Infrastructure was a lifeline in the 20th century

Growing up in the US in the 1950s and 1960s was a heady time.  Peace (mostly) reigned following the Second World War and the Great Depression was well out of sight.

But neither were out of mind.  Regardless of one’s political party, race, creed, ethnic origin, or economic class, the vast majority agreed that substantial investment in public infrastructure projects kept literally millions of citizens from starving to death on the streets.

And the results of infrastructure projects in the US were (and still are) beautiful and useful.  Cases in point are: The Hoover Dam in Nevada. The Triborough Bridge in New York.   The Overseas Highway running over the ocean from Miami to Key West.  And many more.

These projects were catalysts for greater prosperity in North America as well as elsewhere.  Invention and innovation exploded as companies used surplus to invest in R&D.  The next generation went further in schooling.

But nothing lasts forever … 

…especially when upkeep is neglected (and it was).   And while we do not have all of the pressures from the ‘dirty thirties,’ we are facing economic, social, cultural, and, in some cases, existential challenges.

In the recent US elections, there were few points of agreement, but infrastructure investment was one.  The only point of disagreement was how much should be spent.  The winner of the election had the highest bid … just shy of US$1 trillion.

The fall 2016 Economic statement from the Canadian Government was entitled “A Transformational Infrastructure Plan”.  The summary statement says it all:

The time to invest in Canada’s infrastructure is now—to bring Canadians good jobs, a cleaner environment and thriving communities for years to come.  Infrastructure is a key component of strengthening the middle class and having great communities to live in, clean drinking water and clean air to breathe.

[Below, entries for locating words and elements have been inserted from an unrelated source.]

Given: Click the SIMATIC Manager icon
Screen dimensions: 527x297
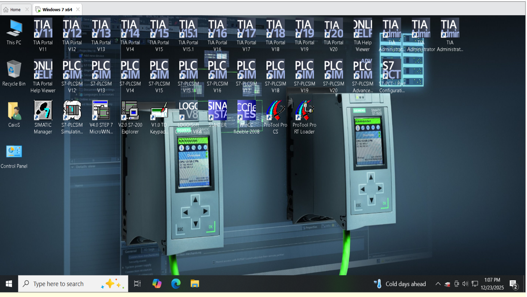Looking at the screenshot, I should pos(43,111).
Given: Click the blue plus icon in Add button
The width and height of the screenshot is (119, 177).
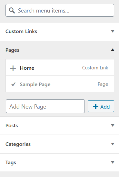Looking at the screenshot, I should point(95,106).
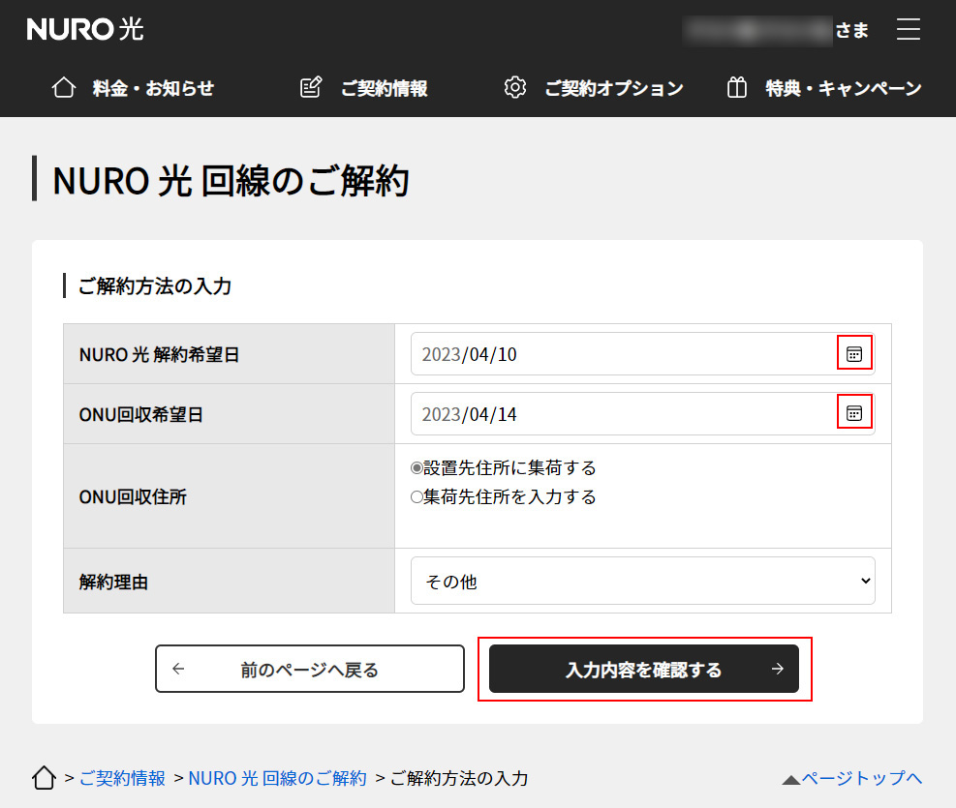Screen dimensions: 956x808
Task: Click the ONU回収希望日 date input field
Action: (x=620, y=414)
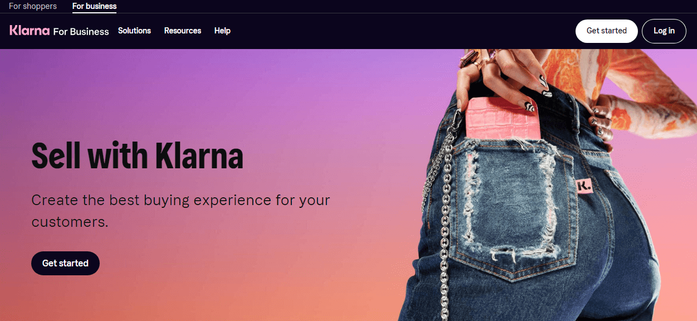The height and width of the screenshot is (321, 697).
Task: Open the Resources menu
Action: [x=182, y=31]
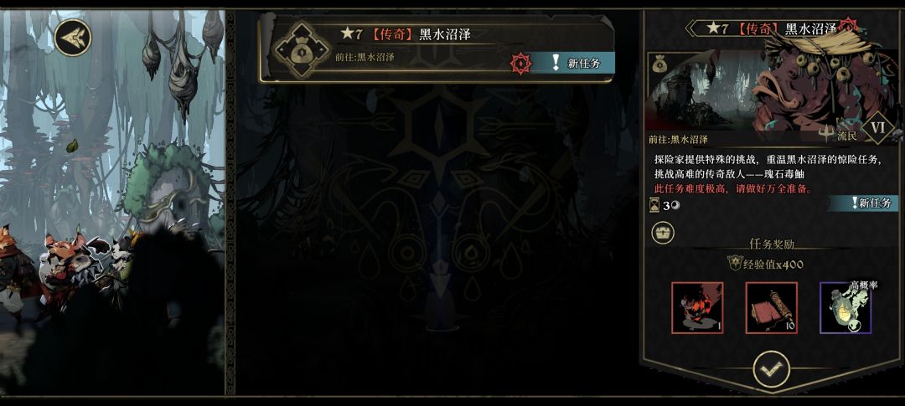Viewport: 905px width, 406px height.
Task: Confirm the quest with the checkmark button
Action: coord(771,370)
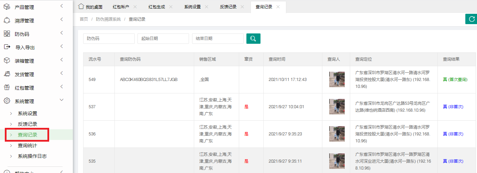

What are the impacts for insurance?

Some are obvious, others less (but with bigger repercussions long term).

More Economic Activity.  Obviously, with more engineers creating blueprints and plans, more trucks carrying more components for infrastructure, more offices (temporary and permanent ),  and more contractors bidding on sub projects, there will be more elements of insurable interest.

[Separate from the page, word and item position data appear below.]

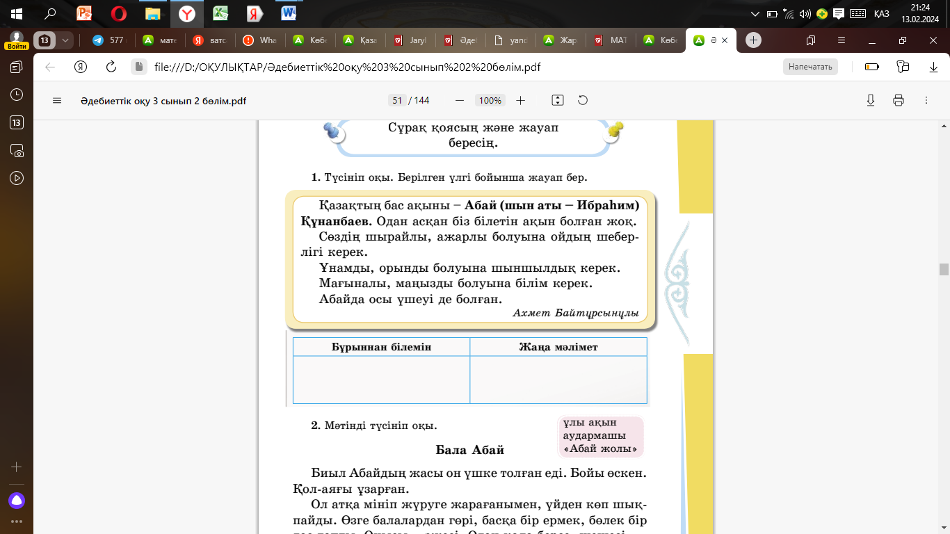Zoom in with the plus icon
Screen dimensions: 950x534
(x=520, y=100)
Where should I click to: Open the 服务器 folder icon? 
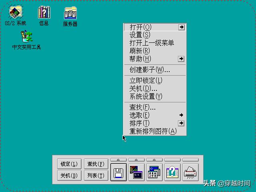point(70,13)
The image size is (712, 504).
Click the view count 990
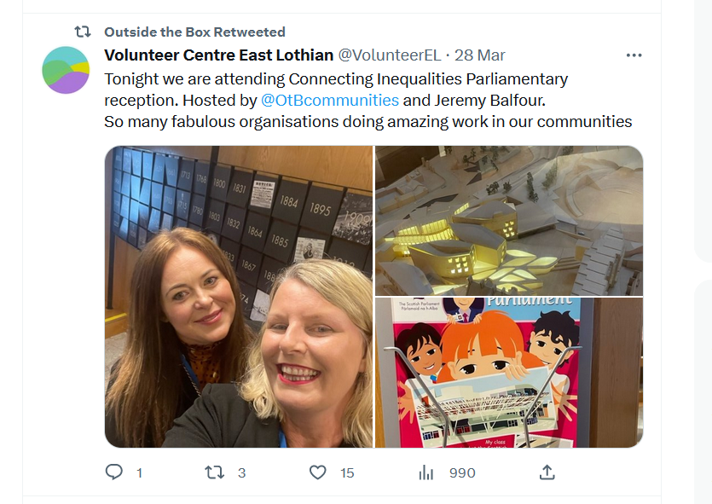click(x=462, y=473)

More Investment Opportunities. In a Public Private Partnership (P3), Governments and suppliers can underwrite the cost of developing infrastructure by tapping insurers for long term financing.  The value of the loan then serves the insurer to assume the risk.

Strategic Alignment of Infrastructure with Emerging Insurance Risks and Models.  The Internet of Things (IoT) will be a cornerstone for new infrastructure designs to allow monitoring and control of smart assets great and small.  Insurers can use the BigData produced by the IoT to better model risk using sophisticated analytics and AI.  Partnership between the infrastructure owners and the insurers will add greater understanding, control, and mitigation of cyber risk.

A big problem seeking a big solution…

This last element is the most dynamic component.  With this level of complexity, how can we have any assurance of security?  There is no final answer, but here is an interesting example.

Writing in the Internet of Business, Alexandra Foster, head of insurance and strategy, global banking & financial markets, at BT, poses the question: “how can insurers manage and analyse the huge amount of data the IoT generates, while exploiting the flexibility of on-demand services, without compromising security?”

Her answer is a ‘cloud of clouds’ approach that “combines public, private and hybrid services into one single cloud that insurance companies can manage centrally.“

The result?  “This ‘cloud of clouds’ approach allows large organizations around the world to connect easily and securely to the data centers, applications and data they need.”  Extrapolating further, Foster says that this approach builds security into the entire cloud environment,.

This is a big vision.  However, as we come to rely on digital services, security is increasingly critical and needs to be baked into the new infrascture.  (We provided an example in a recent post on  Cyberrisk and Self-Driving Cars.)

Insurers are in an interesting position: providing risk management services, indemnifying companies developing the new infrastructure, and offering financing for development.